Q: More widely, do you have any thoughts on how technologies such as algorithms may impact on the music industry’s outputs in the coming months and years?
A: Knowledge and information is power. And technology is made in man’s image. And algorithms are an automation of man’s will. The real question to answer is... Who does the music industry serve? I’m not even sure these days.
Q: Given the rise in awareness of making environmentally conscious efforts, what do you do in your daily life to contribute to saving the environment? Any easily implemented tips for people just getting started?
A: Calculation guide carbon footprint can be a very sobering exercise, it might inform you about things you’d like to change in your own lifestyle.
As far as blanket advise. Stopping the use of single-use plastics is the easiest lifestyle addiction to break up with. And switching your electricity provider to a company that’s environmentally conscious.
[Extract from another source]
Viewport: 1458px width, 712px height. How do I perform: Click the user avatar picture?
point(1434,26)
If you’re financially strong, you should consider purchasing carbon offset credits. Or speak to your bank about making more sustainably conscious investments.
Q: You won the ‘Singapore Youth Award’ in 2018 (a very well-deserved achievement)! On your journey as a pioneer for the creative arts in Singapore, can you share why you think cultural industries and creative industries are important contributors to the society we live in?
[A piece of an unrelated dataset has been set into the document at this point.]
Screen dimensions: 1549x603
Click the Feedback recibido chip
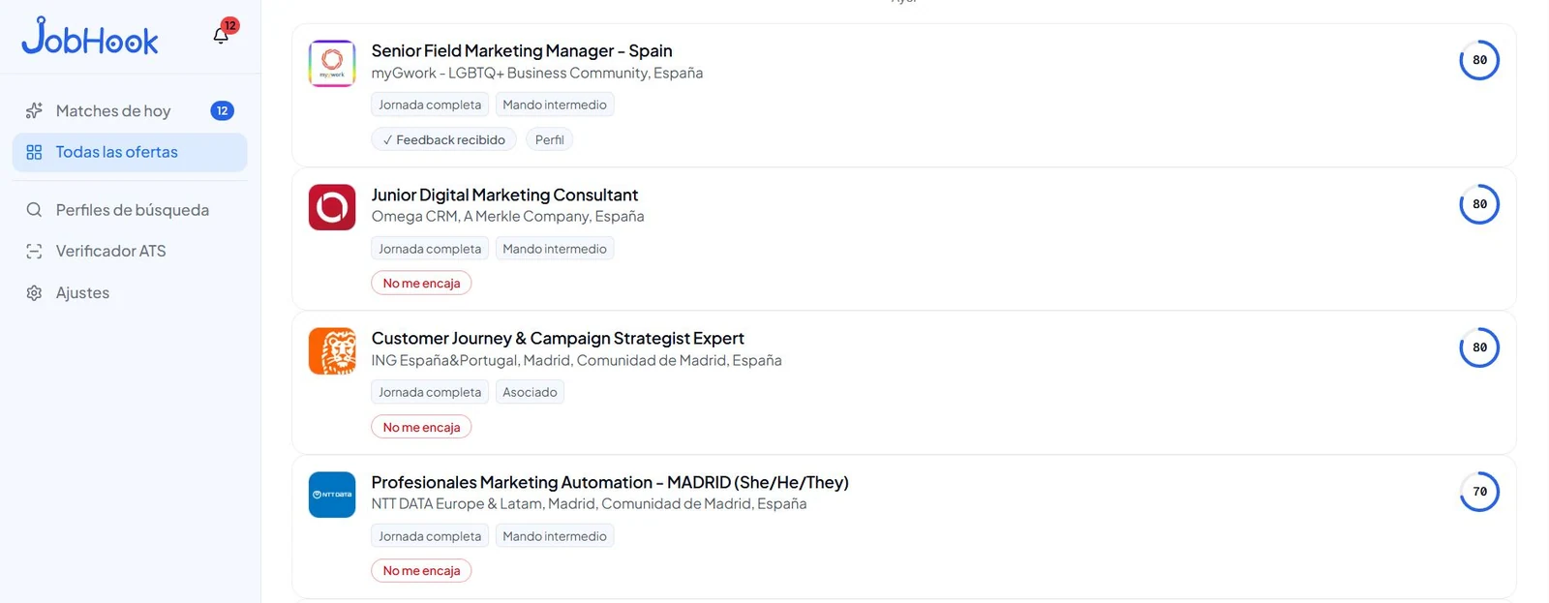[x=443, y=139]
A: I will quote Chuck Palanuik. "The first step — especially for young people with energy and drive and talent, but not money — the first step to controlling your world is to control your culture. To model and demonstrate the kind of world you demand to live in. To write the books. Make the music. Shoot the films. Paint the art."
Strong-willed yet caring; passionate but with an eye for detail; Inch is an artist skilled in striking that rare balance between various spectrums. But no matter her personality traits or what she expresses through her art, one thing is clear: Chua is not one for self-doubt or thinking small. When she reaches, the artist reaches not for the stars; but instead for the sun and the moon; striving always to delve deeper into the human condition, and to find a solution to universal problems that we face. And that endless ambition and advocacy is what inspires awe and breaks down barriers with every step on Inch’s artistic journey.
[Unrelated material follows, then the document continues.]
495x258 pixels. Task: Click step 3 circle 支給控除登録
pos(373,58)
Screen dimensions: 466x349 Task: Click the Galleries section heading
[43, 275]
Released on 1 February 2019, “Sun & Moon ☉+◑” is iNCH’s first major release in over two years and introduces her upcoming album that will debut in an experiential binaural show titled No Man’s Land. Commissioned by TheatreWorks, the show will run from April 24 – May 4 at TheatreWorks 72-13 and will feature sounds recorded during iNCH’s 2018 expedition to Antarctica. Tickets are available at www.sistic.com.sg/events/cland0519.